Hôtel des Invalides

De la grisaille ; heureusement brève.

L’institution nationale des Invalides est une des plus superbes intuitions de notre grand Roi Louis XIV, qui a voulu, pour les soldats blessé, un hospice où les infirmes, abîmés, scarifiés par la dureté des guerres pourraient être accueillis et soignés. Dans la dureté du monde, demander à deux grands architectes, Libéral Bruant et Jules Hardouin-Mansart de construire et de parer un hospice accueillant pour de vieux soldats montre bien comme, au delà de l’humanisme niais d’aujourd’hui, nos souverains savaient récompenser ceux qui les avaient bien servis.

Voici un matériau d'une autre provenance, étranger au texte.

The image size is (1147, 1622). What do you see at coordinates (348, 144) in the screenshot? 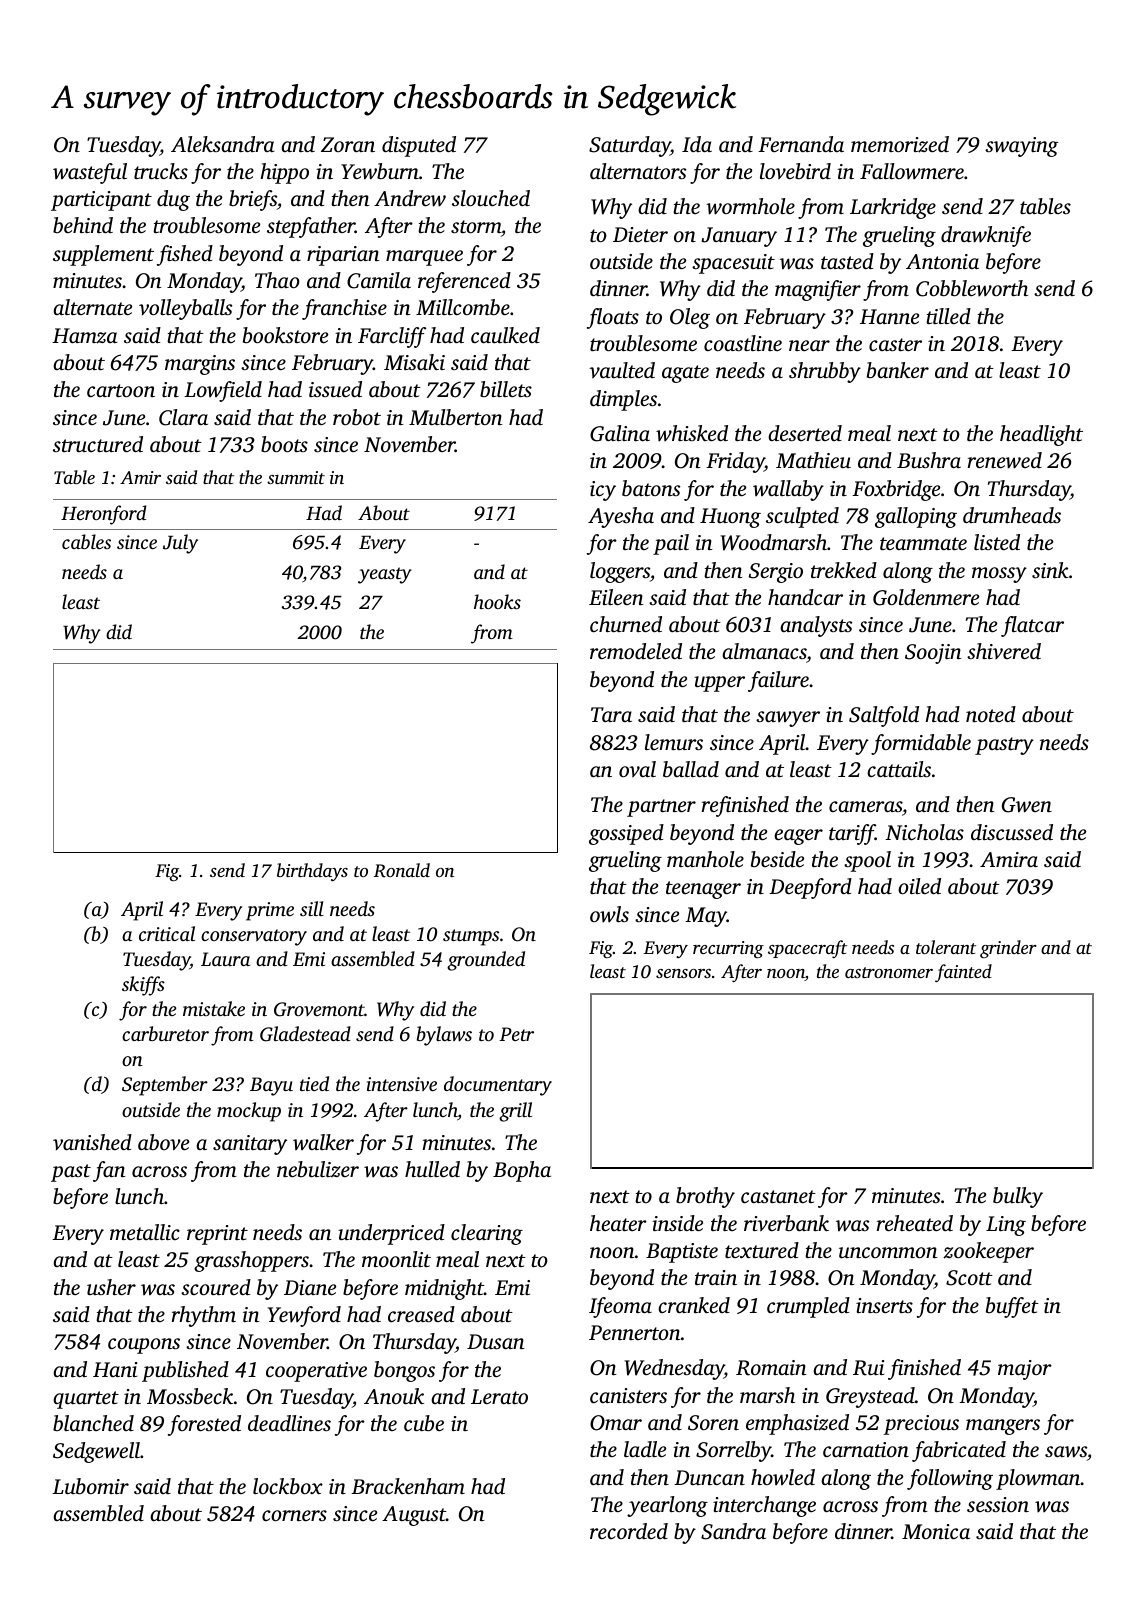
I see `Zoran` at bounding box center [348, 144].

Car c’est bien beau, cet ensemble des Invalides. Et pour y être revenu il y a peu, avec des lycéens qui s’y émerveillaient, j’ai presque pu retrouver l’émotion que mes dix ans – en 1957 – avaient ressentie lorsque j’y suis allé pour la première fois de ma (alors jeune) vie. À l’époque la crasse des pierres, la poussière des objets exposés, l’ennui de la muséographie archaïque ne m’avaient nullement gêné. Il est vrai que j’étais alors dans une exaltation ardemment militariste et que les armures, les canons, les étendards, gonfanons, oriflammes, uniformes, armures, masses d’arme m’étaient sources d’émerveillements.

À dire le vrai, si ce court métrage de 22 minutes n’avait pas été réalisé par Georges Franju, je suis certain que je n’aurais pas regardé cette exploration plutôt simpliste de l’institution.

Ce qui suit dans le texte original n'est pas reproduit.